Pablo Mendieta Paz
En este mes de junio, pero del año 1959, el cantautor belga y uno de los mayores exponentes de la chanson, Jacques Brel, inspirado en la Rapsodia número 2, de Liszt, y en su amante, Suzanne Gabriello, compuso la que es considerada por la crítica como una de las canciones de amor más bellas del siglo XX.
Muchos entretelones mentales pudo haber tenido la creación de Ne me quittes pas (No me abandones), pues a ella, su canción de amor más desgarradora y delicada, extrañamente el compositor le destinó años después un calificativo tan áspero como decir que fue “propia de un cobarde y un imbécil”. La gente, sobre todos los que lo conocieron de cerca, opinaban que detrás de ese comentario tan despiadado consigo mismo, se descubría la atormentada contradicción entre su deseo de libertad y su odio a la prudencia y los convencionalismos, así como a la férrea educación católica que Brel cargó sobre sus hombros, y cuyos severos valores de carácter irrenunciable, y por tanto de capital acatamiento, originaban en él un mortificado sentimiento de culpa.
Su existencia, en efecto, girando alocadamente en todas direcciones, se inclinaba a rechazar, no sin miedo y rebeldía, aquella forma de vida impuesta desde su infancia, hasta finalmente extraviarse en una condición de esposo infiel y padre imperfecto. Y entonces una noche de junio de hace sesenta años, entre las cuatro paredes de una sombría habitación, armado de su guitarra, tabaco, una copa de vino y cerveza en abundancia, escribió Ne me quittes pas, con su corazón hecho un ovillo por el amor furtivo que abandonaba, una de las tantas amantes que cruzaron por su vida; y de quien, como obstinado enamoradizo, pretendió en su momento empaparse hasta de su más menuda molécula de amor, como si en su existencia no lo hubiera hallado a raudales, y en todas partes, sobre todo en su compañera de vida, Miche, a quien le dio una estocada de desesperanza y profundo duelo de corazón, atormentado por una actitud existencial que, en rigor, nadie podría juzgar, ya que Brel, ofuscado por una inestabilidad emocional que lo trastornaba, vivió permanentemente en desarmonía con lo rígidamente organizado.

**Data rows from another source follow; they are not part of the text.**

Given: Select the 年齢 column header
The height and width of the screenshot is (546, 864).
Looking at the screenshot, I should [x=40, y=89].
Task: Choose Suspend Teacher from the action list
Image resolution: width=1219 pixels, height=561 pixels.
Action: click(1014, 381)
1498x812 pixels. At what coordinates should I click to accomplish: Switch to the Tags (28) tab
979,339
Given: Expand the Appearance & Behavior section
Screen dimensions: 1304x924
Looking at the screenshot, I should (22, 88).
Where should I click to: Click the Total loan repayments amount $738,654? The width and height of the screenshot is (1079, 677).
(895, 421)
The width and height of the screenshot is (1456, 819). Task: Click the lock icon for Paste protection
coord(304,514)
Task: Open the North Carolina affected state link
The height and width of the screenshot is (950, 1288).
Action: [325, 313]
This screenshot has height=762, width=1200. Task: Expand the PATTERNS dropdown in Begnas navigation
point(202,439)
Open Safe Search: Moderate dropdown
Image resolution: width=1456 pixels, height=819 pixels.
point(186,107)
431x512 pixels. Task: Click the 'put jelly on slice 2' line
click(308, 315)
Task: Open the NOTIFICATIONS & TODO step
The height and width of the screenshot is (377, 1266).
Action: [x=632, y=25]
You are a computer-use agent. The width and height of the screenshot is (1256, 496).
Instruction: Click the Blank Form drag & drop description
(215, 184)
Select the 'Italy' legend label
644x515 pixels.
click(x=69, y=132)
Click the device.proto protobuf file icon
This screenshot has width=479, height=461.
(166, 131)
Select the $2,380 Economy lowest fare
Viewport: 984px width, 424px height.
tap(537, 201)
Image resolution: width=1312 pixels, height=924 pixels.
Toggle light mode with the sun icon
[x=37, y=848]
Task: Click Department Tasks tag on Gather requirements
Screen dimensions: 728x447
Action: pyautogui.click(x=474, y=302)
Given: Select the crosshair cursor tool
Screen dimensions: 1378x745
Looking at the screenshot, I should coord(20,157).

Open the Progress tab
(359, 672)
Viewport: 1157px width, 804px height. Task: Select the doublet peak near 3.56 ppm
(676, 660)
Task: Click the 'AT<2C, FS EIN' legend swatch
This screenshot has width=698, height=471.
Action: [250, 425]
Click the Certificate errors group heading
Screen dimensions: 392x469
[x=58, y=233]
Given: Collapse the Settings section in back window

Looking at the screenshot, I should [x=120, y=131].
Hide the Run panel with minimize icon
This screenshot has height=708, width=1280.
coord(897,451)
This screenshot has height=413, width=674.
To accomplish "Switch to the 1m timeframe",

Pero gracias a ella, a Suzanne Gabriello, o Zizou -como así la llamaba-, arrojó al mundo una lanza de punta sentimental, su más acabada inspiración que hoy, con nostalgia, escuchamos como susurro modelado en formas infinitas, tal cual pinceló el mundo –también a su manera y sublevado a lo “normal”- Paul Gauguin, junto a quien -que valga la relación- yace Brel a escasos metros de su tumba en la Polinesia. Se dice que su rechazo hacia lo religioso, su rebeldía a lo establecido, su odio a la burguesía, tenían como raíz un perturbador descubrimiento de niño: la relación extramatrimonial de su madre con un párroco. Si así hubiera sido –se piensa-, ¿habría recibido Brel las dádivas del cielo para expresarse con la belleza de su música y poesía? ¿Habría retratado la delicadeza de los paisajes de Flandes, de su Bélgica soñada, del mar del Norte, y hacer que hasta el propio mar Mediterráneo, acompañado por el cielo gris y la lluvia infinita “se sintieran conmovidos y nostálgicos al escuchar Le plat pays”?…
Es posible, por su alma desgarrada, observó cierta vez Edith Piaf, la diva eterna. Pero aparte de cualquier juicio que uno pueda formarse, Jacques Brel rindió el más perfecto tributo al amor: Ne me quittes pas, himno que hoy lo oímos más fuerte que nunca.